Friday, June 18, 2010

science used to be so bad ass.

*Nerd alert* This post is about insulin, and science in the 1920s.

Quick review: I don't know if this graphic is specifically for drug production, but it illustrates my point.

Today, it takes YEARS for a drug to go from the laboratory to your pharmacist. We're talking at least a decade.

Taken from the Wikipedia article on "Insulin" (my notes are in square brackets; some words bolded for emphasis):

"In October 1920 Canadian Frederick Banting ... a surgeon by training ... theorized that a relatively pure extract could be made from the islets [from the pancreas] once most of the rest of pancreas was gone.

In the Spring of 1921 Banting traveled to Toronto to explain his idea to J.J.R. Macleod who was Professor of Physiology at the University of Toronto, and asked Macleod if he could use his lab space to test the idea.
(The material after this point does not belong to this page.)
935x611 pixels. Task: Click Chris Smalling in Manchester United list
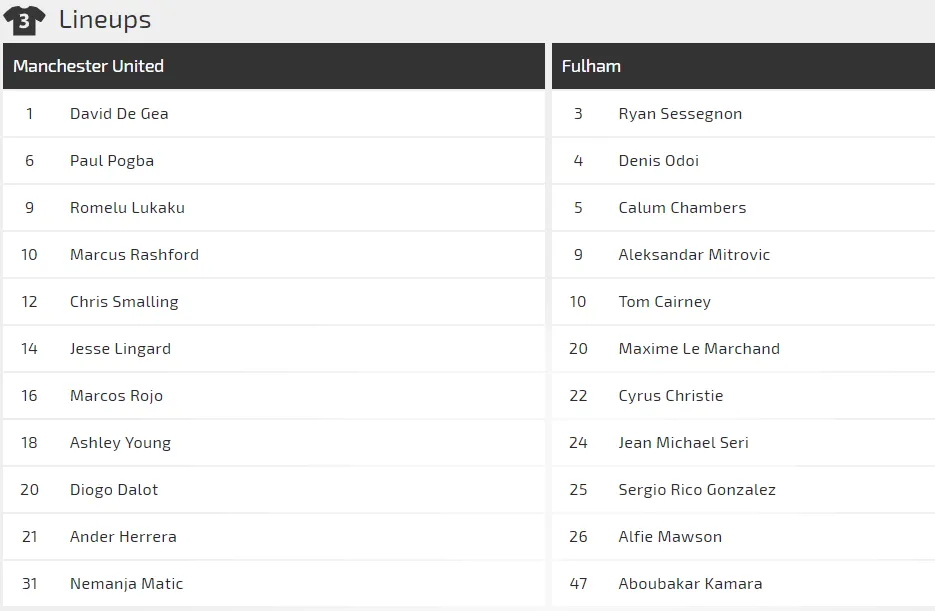click(x=124, y=302)
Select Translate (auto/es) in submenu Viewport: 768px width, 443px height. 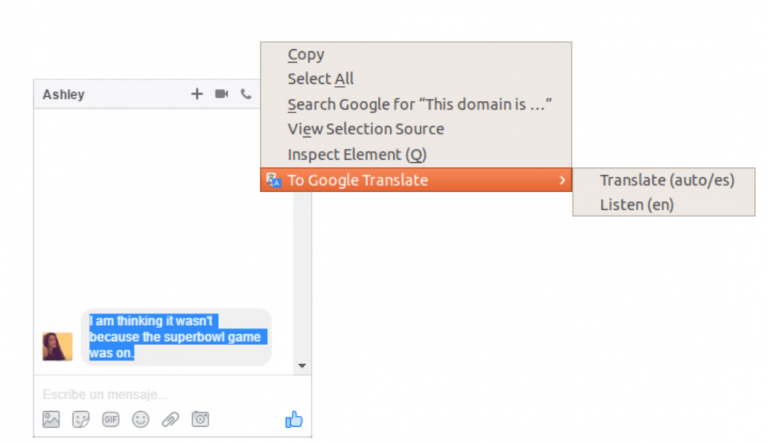click(x=666, y=180)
Macleod was initially skeptical [Banting had NO research experience!!], but eventually agreed to let Banting use his lab space while he was on vacation for the summer. He also supplied Banting with ten dogs to experiment on, and two medical students, Charles Best and Clark Noble, to use as lab assistants, before leaving for Scotland. Since Banting required only one lab assistant, Best and Noble flipped a coin to see which would assist Banting for the first half of the summer. Best won the coin toss, and took the first shift as Banting's assistant. Loss of the coin toss may have proved unfortunate for Noble, given that Banting decided to keep Best for the entire summer, and eventually shared half his Nobel Prize money and a large part of the credit for the discovery of insulin with the winner of the toss. Had Noble won the toss, his career might have taken a different path.

Banting's method was to tie a ligature (string) around the pancreatic duct, and, when examined several weeks later, the pancreatic digestive cells had died and been absorbed by the immune system, leaving thousands of islets. They then isolated an extract from these islets, producing what they called isletin (what we now know as insulin), and tested this extract on the dogs. Banting and Best were then able to keep a pancreatectomized [they cut out her pancreas... suck it PETA!] dog named Alpha alive for the rest of the summer by injecting her with the crude extract they had prepared. Removal of the pancreas in test animals essentially mimics diabetes, leading to elevated blood glucose levels. Alpha was able to remain alive because the extracts ... were able to lower her blood glucose levels.

Banting and Best presented their results to Macleod on his return to Toronto in the fall of 1921, but Macleod pointed out flaws with the experimental design, and suggested the experiments be repeated with more dogs and better equipment. He then supplied Banting and Best with a better laboratory, and began paying Banting a salary from his research grants [no grant applications, no open competitions or job interviews...]. Several weeks later, it was clear the second round of experiments was also a success; and Macleod helped publish their results privately in Toronto that November [quick publishing timeline!]. However, they needed six weeks to extract the isletin, which forced considerable delays. Banting suggested that they try to use fetal calf pancreas, which had not yet developed digestive glands; he was relieved to find that this method worked well [they used fetal calves!! just like that!! no ethics forms to fill out, nothing!]. With the supply problem solved, the next major effort was to purify the extract. In December 1921, Macleod invited the biochemist James Collip to help with this task, and, within a month, the team felt ready for a clinical test [are you following this timeline?! they went from dogs to humans in under a year!! no clinical trials back then!!].

On January 11, 1922, Leonard Thompson, a 14-year-old diabetic who lay dying at the Toronto General Hospital, was given the first injection of insulin. However, the extract was so impure that Thompson suffered a severe allergic reaction, and further injections were canceled. Over the next 12 days, Collip worked day and night to improve the ox-pancreas extract, and a second dose was injected on January 23 [less than two weeks later... without first testing it on a dog!]. This was completely successful, not only in having no obvious side-effects but also in completely eliminating the glycosuria sign of diabetes.

[In hospitals of the day] Children dying from diabetic keto-acidosis were kept in large wards, often with 50 or more patients in a ward, mostly comatose. Grieving family members were often in attendance, awaiting the ... inevitable death.

In one of medicine's more dramatic moments Banting, Best, and Collip went from bed to bed, injecting an entire ward with the new purified extract. Before they had reached the last dying child, the first few were awakening from their coma, to the joyous exclamations of their families. [SERIOUSLY?!!]

... Over the spring of 1922, Best managed to improve his techniques to the point where large quantities of insulin could be extracted on demand, but the preparation remained impure. The drug firm Eli Lilly and Company had offered assistance not long after the first publications in 1921, and they took Lilly up on the offer in April. In November, Lilly made a major breakthrough and were able to produce large quantities of highly refined, 'pure' insulin. Insulin was offered for sale shortly thereafter [less than two years after the initial experiments on dogs!!!]."